Dr. David Gill won his primary in Illinois Tuesday and we just moved him over to the mail Blue America page today. He’s a longtime single payer advocate and last night he explained his feelings about the Affordable Care Act:
“The ACA was but a first little baby step toward meaningful health care financing reform here in America. There are some good provisions within the bill, but it leaves intact the basic paradigm of reliance on a private health insurance industry whose primary goal is the maximizing of profit.
“What we must do, instead, is to expand and improve Medicare. Uncle Sam runs Medicare at an overhead of 2-4%, while the private health insurance companies run up overhead and profit-taking of 10 times that amount. Uncle Sam is not in the Medicare business to make money, which is the fundamental difference between Medicare and the private carriers.

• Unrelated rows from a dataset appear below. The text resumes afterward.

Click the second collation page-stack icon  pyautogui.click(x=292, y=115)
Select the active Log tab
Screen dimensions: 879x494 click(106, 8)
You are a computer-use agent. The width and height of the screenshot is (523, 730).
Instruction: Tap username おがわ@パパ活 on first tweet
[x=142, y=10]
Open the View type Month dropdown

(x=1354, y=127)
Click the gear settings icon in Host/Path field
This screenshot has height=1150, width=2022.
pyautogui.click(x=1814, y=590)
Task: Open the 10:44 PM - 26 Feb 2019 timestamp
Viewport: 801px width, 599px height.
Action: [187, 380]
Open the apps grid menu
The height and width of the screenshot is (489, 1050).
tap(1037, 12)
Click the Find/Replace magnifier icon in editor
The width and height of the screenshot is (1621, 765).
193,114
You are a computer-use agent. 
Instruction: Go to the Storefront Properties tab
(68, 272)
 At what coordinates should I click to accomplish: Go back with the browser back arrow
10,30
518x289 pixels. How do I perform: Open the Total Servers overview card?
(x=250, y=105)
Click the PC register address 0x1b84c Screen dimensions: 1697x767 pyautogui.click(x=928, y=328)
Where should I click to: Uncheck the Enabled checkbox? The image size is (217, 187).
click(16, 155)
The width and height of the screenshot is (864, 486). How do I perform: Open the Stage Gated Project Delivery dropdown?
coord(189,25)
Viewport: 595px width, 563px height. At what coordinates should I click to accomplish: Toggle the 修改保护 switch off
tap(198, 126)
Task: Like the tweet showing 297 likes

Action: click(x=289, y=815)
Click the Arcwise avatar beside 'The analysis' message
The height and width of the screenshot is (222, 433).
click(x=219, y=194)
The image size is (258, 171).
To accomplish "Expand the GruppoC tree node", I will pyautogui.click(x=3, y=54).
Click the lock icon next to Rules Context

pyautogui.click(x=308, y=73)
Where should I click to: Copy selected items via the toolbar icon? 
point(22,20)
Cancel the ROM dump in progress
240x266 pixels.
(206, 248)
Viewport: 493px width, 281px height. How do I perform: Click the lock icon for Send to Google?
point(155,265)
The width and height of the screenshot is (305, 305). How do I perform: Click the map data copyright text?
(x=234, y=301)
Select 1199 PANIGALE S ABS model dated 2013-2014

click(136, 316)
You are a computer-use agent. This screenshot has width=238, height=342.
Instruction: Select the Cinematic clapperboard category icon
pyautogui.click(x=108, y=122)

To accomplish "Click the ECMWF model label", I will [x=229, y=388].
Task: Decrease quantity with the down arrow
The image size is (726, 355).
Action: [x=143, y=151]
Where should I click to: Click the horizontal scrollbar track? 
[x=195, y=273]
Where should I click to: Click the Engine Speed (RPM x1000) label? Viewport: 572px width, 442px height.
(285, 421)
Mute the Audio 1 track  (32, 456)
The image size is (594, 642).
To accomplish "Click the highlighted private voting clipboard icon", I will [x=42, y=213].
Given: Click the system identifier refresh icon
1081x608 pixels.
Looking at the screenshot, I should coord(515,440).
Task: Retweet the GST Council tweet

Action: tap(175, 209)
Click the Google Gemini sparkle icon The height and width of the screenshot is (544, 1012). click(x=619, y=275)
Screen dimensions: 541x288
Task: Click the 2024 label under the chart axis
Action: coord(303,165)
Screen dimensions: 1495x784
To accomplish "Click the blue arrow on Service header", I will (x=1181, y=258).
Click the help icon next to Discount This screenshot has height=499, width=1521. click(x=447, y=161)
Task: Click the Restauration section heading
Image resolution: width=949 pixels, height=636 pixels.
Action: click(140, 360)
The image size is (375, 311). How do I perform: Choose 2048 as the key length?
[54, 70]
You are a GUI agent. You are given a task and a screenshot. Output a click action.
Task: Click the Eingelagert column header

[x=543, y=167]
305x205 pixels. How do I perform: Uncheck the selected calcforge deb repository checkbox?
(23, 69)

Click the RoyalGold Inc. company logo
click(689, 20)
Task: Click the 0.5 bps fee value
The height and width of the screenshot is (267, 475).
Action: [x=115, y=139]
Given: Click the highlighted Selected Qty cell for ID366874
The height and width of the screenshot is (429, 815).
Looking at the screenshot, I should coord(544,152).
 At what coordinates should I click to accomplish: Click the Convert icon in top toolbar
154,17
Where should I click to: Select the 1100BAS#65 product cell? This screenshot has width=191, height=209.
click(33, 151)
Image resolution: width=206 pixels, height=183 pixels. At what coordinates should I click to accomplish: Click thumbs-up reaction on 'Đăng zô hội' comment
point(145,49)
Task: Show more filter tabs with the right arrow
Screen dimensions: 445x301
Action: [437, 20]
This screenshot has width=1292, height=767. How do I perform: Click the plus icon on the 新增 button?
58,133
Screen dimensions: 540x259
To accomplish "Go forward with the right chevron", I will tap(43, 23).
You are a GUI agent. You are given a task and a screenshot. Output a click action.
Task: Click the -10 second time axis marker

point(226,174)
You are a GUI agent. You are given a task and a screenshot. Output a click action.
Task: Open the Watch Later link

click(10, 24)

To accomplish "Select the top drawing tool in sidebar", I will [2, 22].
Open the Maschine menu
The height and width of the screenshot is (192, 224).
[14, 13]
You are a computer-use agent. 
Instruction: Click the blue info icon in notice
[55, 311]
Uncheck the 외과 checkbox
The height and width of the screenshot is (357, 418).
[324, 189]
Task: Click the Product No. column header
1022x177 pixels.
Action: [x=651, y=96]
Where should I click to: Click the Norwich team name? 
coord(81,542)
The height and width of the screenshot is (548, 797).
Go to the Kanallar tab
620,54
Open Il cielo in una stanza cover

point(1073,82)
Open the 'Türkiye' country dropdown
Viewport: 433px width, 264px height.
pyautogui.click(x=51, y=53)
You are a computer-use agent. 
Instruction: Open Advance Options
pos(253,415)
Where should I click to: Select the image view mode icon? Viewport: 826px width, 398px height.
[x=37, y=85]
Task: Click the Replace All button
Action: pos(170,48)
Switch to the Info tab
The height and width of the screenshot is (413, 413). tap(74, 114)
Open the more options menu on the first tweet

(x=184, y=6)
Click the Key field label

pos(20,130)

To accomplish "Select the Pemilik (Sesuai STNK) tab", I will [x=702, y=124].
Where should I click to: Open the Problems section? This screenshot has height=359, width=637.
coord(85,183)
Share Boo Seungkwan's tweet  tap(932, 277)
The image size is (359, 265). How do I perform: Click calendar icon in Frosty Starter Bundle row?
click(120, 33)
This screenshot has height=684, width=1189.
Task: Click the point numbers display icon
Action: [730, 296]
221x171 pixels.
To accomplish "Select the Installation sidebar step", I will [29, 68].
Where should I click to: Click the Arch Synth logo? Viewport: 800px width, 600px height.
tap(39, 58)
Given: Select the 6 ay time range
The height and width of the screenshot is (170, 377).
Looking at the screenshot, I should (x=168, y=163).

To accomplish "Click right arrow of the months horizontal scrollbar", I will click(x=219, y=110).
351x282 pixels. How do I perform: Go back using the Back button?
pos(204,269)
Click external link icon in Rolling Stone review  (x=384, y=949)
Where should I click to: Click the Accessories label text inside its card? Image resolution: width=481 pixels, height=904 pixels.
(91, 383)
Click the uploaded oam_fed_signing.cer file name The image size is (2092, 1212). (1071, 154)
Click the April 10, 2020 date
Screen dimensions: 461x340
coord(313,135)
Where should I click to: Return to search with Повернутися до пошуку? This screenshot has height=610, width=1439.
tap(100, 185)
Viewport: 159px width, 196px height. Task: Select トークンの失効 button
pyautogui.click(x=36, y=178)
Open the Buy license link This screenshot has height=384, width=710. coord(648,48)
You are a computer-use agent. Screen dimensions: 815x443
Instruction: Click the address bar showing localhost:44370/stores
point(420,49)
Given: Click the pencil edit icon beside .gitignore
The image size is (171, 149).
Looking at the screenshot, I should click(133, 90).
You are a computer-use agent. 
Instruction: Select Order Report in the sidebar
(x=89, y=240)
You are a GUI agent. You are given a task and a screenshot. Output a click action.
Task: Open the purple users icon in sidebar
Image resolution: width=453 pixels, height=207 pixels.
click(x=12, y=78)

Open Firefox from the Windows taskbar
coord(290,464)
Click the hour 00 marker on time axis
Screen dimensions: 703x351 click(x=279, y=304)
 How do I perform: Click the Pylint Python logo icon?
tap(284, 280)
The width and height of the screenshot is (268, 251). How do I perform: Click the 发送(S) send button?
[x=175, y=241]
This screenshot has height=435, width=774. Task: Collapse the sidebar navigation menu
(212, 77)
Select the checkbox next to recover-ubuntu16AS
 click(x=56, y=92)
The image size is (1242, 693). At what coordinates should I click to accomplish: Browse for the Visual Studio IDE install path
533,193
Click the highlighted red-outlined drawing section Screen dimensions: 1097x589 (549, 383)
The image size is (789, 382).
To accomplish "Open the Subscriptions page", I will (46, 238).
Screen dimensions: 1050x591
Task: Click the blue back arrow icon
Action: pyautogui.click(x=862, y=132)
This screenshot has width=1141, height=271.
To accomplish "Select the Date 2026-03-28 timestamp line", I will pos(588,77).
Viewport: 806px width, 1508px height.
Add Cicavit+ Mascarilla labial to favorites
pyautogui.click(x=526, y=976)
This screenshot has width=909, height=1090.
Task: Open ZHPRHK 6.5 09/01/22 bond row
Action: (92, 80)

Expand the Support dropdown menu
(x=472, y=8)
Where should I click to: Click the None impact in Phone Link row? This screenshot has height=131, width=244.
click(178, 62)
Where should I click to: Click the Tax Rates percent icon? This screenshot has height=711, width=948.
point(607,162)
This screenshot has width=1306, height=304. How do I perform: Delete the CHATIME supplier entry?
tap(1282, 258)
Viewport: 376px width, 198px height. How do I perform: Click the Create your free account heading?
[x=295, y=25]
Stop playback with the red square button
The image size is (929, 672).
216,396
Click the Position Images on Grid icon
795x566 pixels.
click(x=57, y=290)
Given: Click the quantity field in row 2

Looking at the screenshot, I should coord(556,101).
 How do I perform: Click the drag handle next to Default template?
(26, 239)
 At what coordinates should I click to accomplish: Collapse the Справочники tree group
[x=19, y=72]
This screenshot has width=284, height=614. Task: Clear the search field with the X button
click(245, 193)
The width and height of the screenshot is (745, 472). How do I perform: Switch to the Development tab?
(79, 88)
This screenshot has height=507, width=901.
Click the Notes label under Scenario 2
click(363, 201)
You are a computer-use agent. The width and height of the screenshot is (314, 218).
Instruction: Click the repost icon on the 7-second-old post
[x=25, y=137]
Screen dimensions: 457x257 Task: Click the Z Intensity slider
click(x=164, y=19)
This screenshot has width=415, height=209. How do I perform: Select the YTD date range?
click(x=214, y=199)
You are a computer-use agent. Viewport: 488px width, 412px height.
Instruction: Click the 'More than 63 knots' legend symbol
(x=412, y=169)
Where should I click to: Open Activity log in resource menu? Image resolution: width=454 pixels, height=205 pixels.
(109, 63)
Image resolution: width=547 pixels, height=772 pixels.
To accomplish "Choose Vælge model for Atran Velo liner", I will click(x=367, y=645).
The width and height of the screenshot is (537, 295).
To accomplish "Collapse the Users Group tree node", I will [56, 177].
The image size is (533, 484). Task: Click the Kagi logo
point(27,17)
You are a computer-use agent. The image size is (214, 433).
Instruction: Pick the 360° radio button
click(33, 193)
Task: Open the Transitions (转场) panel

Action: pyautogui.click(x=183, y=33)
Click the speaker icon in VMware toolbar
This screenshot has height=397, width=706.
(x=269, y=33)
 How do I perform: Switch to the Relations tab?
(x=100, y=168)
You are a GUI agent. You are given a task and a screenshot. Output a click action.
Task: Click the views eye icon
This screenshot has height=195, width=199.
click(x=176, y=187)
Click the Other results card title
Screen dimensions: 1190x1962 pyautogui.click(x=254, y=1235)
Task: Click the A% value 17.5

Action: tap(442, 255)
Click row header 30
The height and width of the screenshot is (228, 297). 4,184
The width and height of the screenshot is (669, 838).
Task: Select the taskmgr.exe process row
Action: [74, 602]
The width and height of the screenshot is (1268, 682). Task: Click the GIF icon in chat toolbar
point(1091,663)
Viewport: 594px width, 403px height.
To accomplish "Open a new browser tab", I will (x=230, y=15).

“We currently throw away up to 40% of our “health care” budget– nearly $1 trillion per year– on a health insurance industry whose primary goal is not the well-being of people. We can do so much better. It is a moral failure to stand by while an American citizen dies every 12 minutes just because they lack health insurance– we are a better people than that. We will be far healthier and far wealthier as well, when we finally abandon the private health insurance industry and put in place a single-payer system.”
Dr. Gill and Dr. Rogers both know how to make meaningful healthcare reform work for their patients and for the system. Blue America is backing them both for winnable congressional seats. And now they’re both on the same page.